Hacker News new | ask | show | jobs
by UbrtrbNchDneRle 1836 days ago
Don’t you think we will see more general computing ARM chips with the M1’s success? Aren’t we approaching a world where your phone, tablet (hopefully eating the laptop…), desktop and server all run more or less the same chip?
2 comments

CPU standardization is already here, your iPhone runs ARMv8-A does that allow you to replace the kernel on your iPhone?

What it is about android that allows you to do so is the copyleft license on the linux kernel. Chips can be locked down, and they generally are.

Yes, but I don’t understand how Fuchsia prevents pine64 to offer a Linux compatible chip. Not being able to unlock an android/fuchsia/iOS phone doesn’t really matter, does it?

Either way, I was hinting at a possible liberation through the laptop/desktop/server ARM SoC market, which is certainly coming. I think x86 is “over”.

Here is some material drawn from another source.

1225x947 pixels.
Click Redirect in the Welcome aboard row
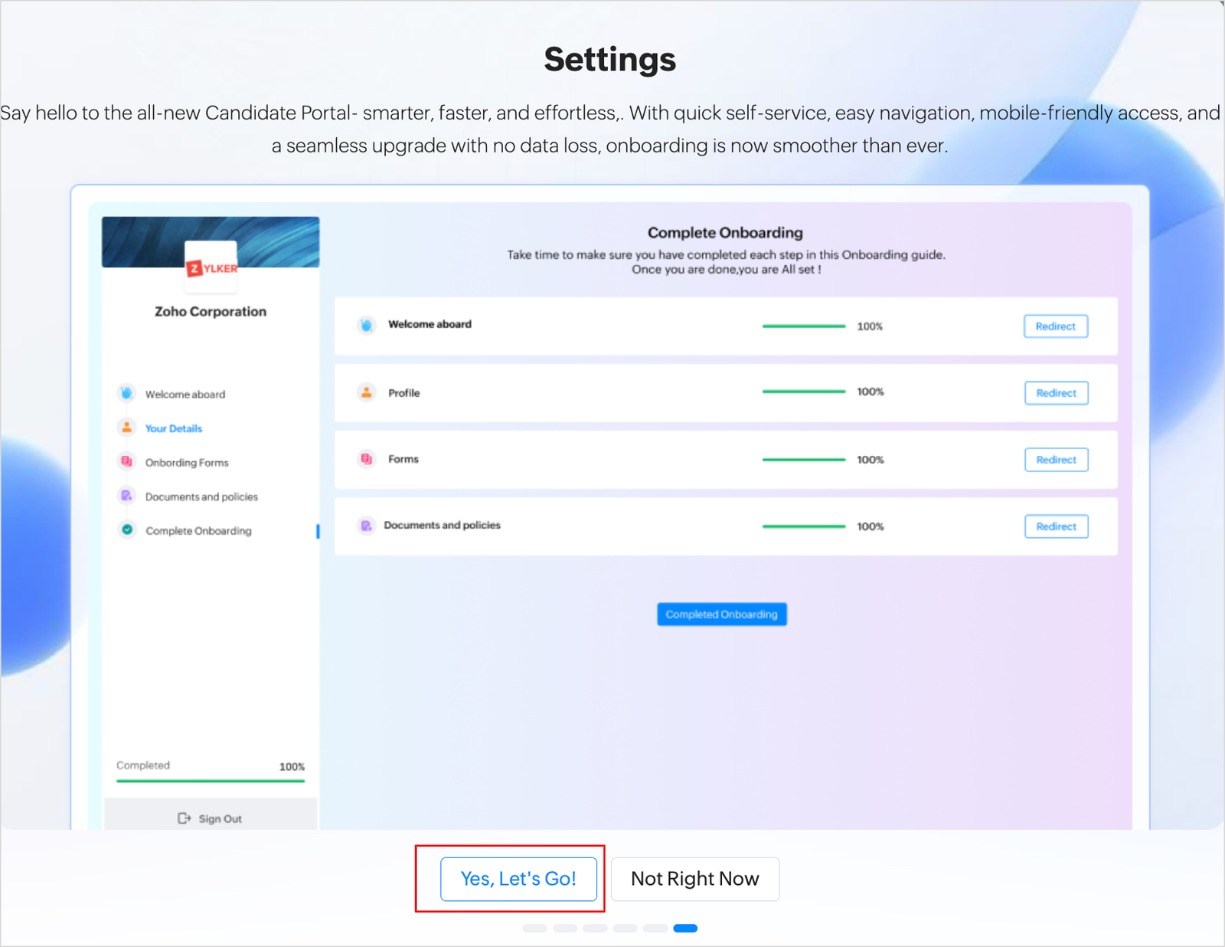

Well: if fuchsia becomes the standard phone OS, the current practice of providing kernel source (to the point it can be compiled into working firmware) will end.

It doesn't prevent anyone from providing linux firmwares, but it takes away the reason they must do so.

No, because the M1 is like every other phone and tablet out there in that they're ARM SoCs. There are significant downsides to ARM SoCs compared to x86-64 machines in that they have no standardized architecture, nor enumerable buses.